27 Şubat 2010 Cumartesi

Behlül ve Acılar - 4



Öğlen arası gelmişti. Beslenme saatiydi, herkes beslenme çantasını açtı, sınıf başkanı Behlül de bir zabıta memuru tarzında teftişe çıkmıştı, eller arkada, gözler masalardaydı. Kızlara takılmadan edemiyor; "Sütünden içirecen mi ?, Şokalyeni yiyim, ekmeğine diş attığım" gibi seviyesiz espriler yapıyordu. Sınıfın şaklabanı, en önde gelen hayvanı olmuştu. Namı 5.sınıflara kadar çıkmıştı.

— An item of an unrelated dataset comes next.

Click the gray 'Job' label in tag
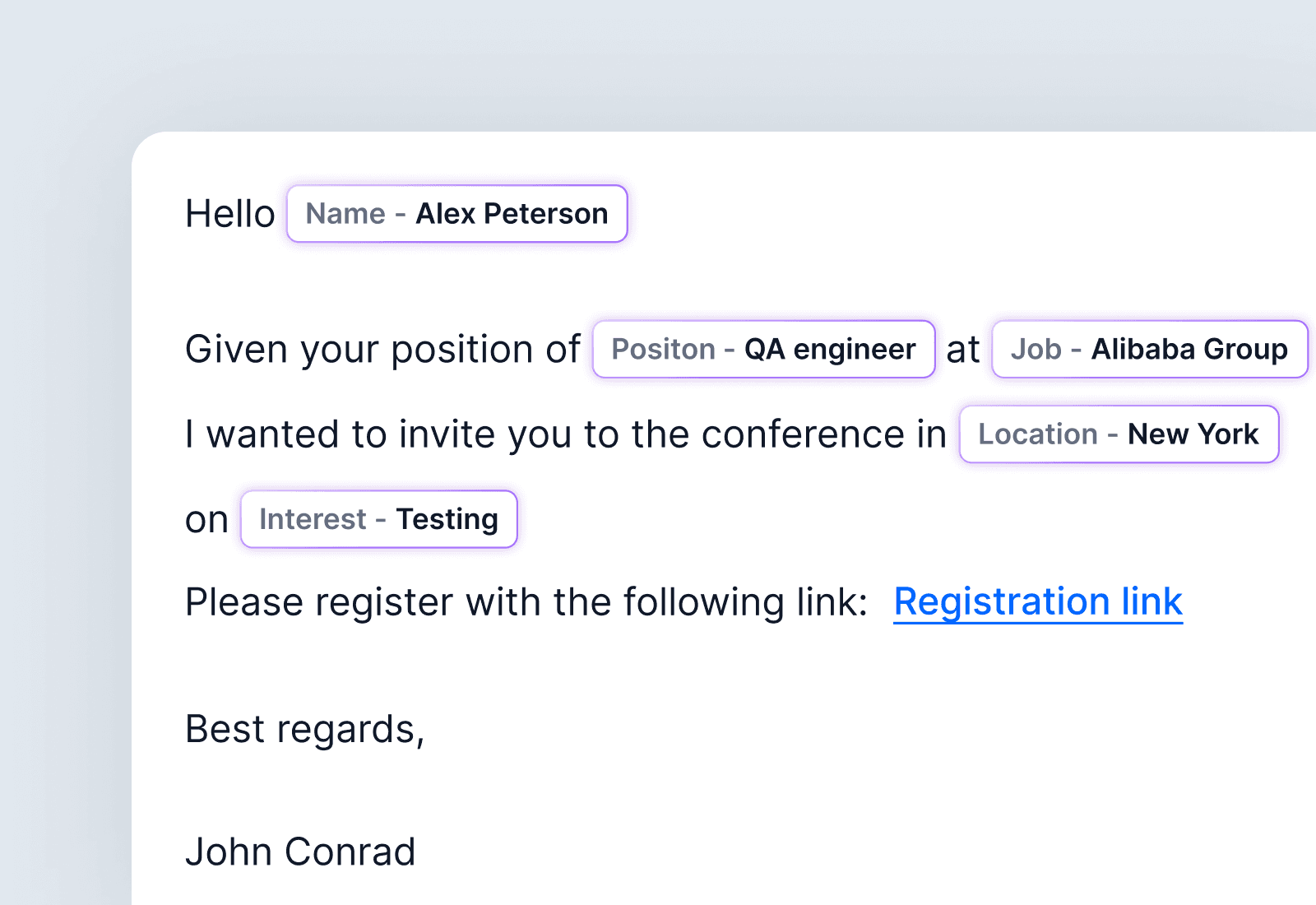This screenshot has width=1316, height=905. [x=1036, y=350]
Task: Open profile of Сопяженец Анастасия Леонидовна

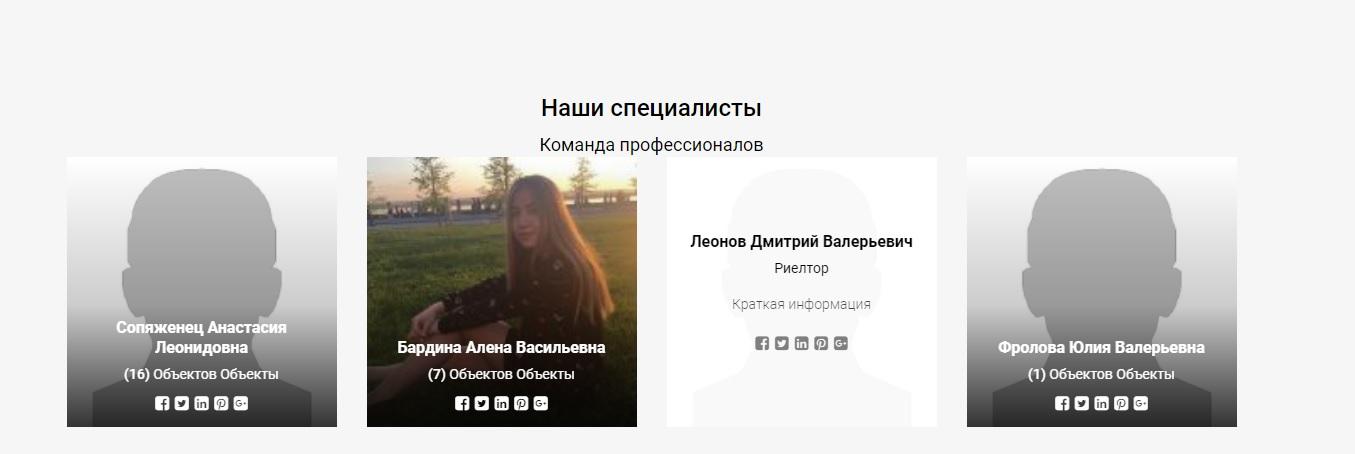Action: pos(201,338)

Teftişi bitirip, herkesi kontrol ettikten sonra kendi çantasını açıp, baktı. Ekmek arası kaşar, süt ve muz vardı. Kaşarlı ekmek ile sütü çıkardı. Sütün kamışıyla yanındaki arkadaşına seviyesiz espri yaptı. Hayvan gibi güldü, sonra da arkasında oturan "Nakil Eda"ya dönerek, şakamı gördün mü edasında kaş göz hareketi yaptı. Eda da gözlerini kısarak, dilini çıkardı. Buna daha da uyuz olan Behlül, insanlık ben de kalsın diyerek; "Muzumu vereyim mi ? Yer misin ?" dedi. Eda iyice bir tersledi, ağır konuştu. Bunun üzerine bir hışımla yerinden kalktı Behlül. "Böyle aşkın ızdırabını" diyerek, kapıyı çarpıp çıktı. Sınıf sessizliğe büründü bir 3-4 dakika. Kimseden çıt çıkmıyordu. Ama yakın arkadaşı Beşir, Behlül'ün biraz sonra süratle içeri girip, geri döneceğini adı gibi biliyordu. Öyle de oldu, süratle kapı geri açıldı, Behlül içeri girdi. Yerine oturdu. Hiç konuşmuyordu. Eda da çocuğun çok üzerine gittiğini anlayarak, gitti özür diledi, barışmak için hafta sonu sinemaya gidip gidemeyeceklerini sordu. Bu noktadan sonra Behlül için işin rengi değişmişti. Gözleri açılmıştı. Sinemaydı, karanlıktı...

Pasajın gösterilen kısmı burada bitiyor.